Cheguei! — disse Frodo. — Mas agora minha escolha é não fazer o que vim para fazer. Não vou realizar este feito. O Anel é meu! — E de repente, colocando-o no dedo, desapareceu. — J. R. R. Tolkien, O Retorno do Rei (terceira parte de “O Senhor dos Anéis”), São Paulo: Martins Fontes, 2002, p. 293

Ao longo da vida, passamos por diversas tentações, mas nenhuma delas é mais terrível do que a “última tentação”. Entretanto, o que mais me espanta é saber que não apenas passamos por diversas tentações, mas por várias “últimas tentações”.

Explico. As tentações dependem sempre de uma missão. E cada missão tem a sua própria duração. Algumas missões duram décadas, outras apenas algumas horas ou frações de minutos. Assim, dizer que nossas missões têm uma duração não é outra coisa senão dizer que elas têm começo, meio e fim. Por outro lado, as tentações representam todas as múltiplas formas potencialmente capazes de fazerem de tudo para impedir que a missão se realize do começo ao fim. Por isso, é bastante perturbador descobrir que vencer as tentações no início de uma jornada não é suficiente. É preciso vencê-las até o fim.
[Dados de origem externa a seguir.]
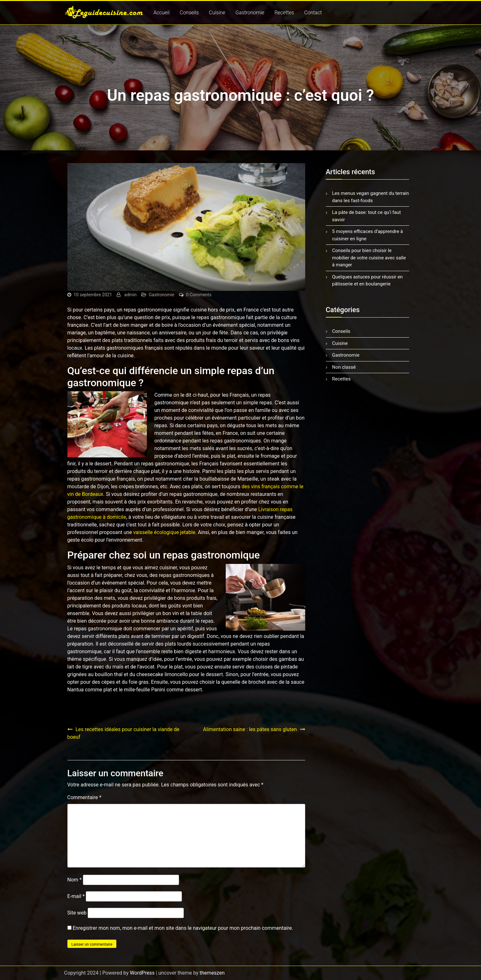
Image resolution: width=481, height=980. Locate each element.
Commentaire (84, 797)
Entendo que a “última tentação” acompanha o último e derradeiro desafio que precisamos atravessar para concluirmos uma missão. Parece-me que nem mesmo Jesus foi privado desse enredo existencial. No evangelho segundo Mateus, descobrimos que Jesus foi tentado logo no início de seu ministério (Mt 4.1-11). Depois de jejuar quarenta dias e quarenta noites, justamente quando estava para concluir o período de jejum, Jesus teve fome. Ali, naquela hora de fragilidade, instaurou-se o último desafio e com ele a “última tentação”. Certamente, o objetivo das três tentações não era meramente transformar pedra em pão, dar ordens aos anjos ou prostrar-se diante de Satã. Pelo contrário, o objetivo era fazer com que Jesus realizasse a sua própria vontade, dando ordens para mudar o estado de coisas, ou seja, para fazer com que tudo fosse feito conforme a sua vontade e não a do Pai.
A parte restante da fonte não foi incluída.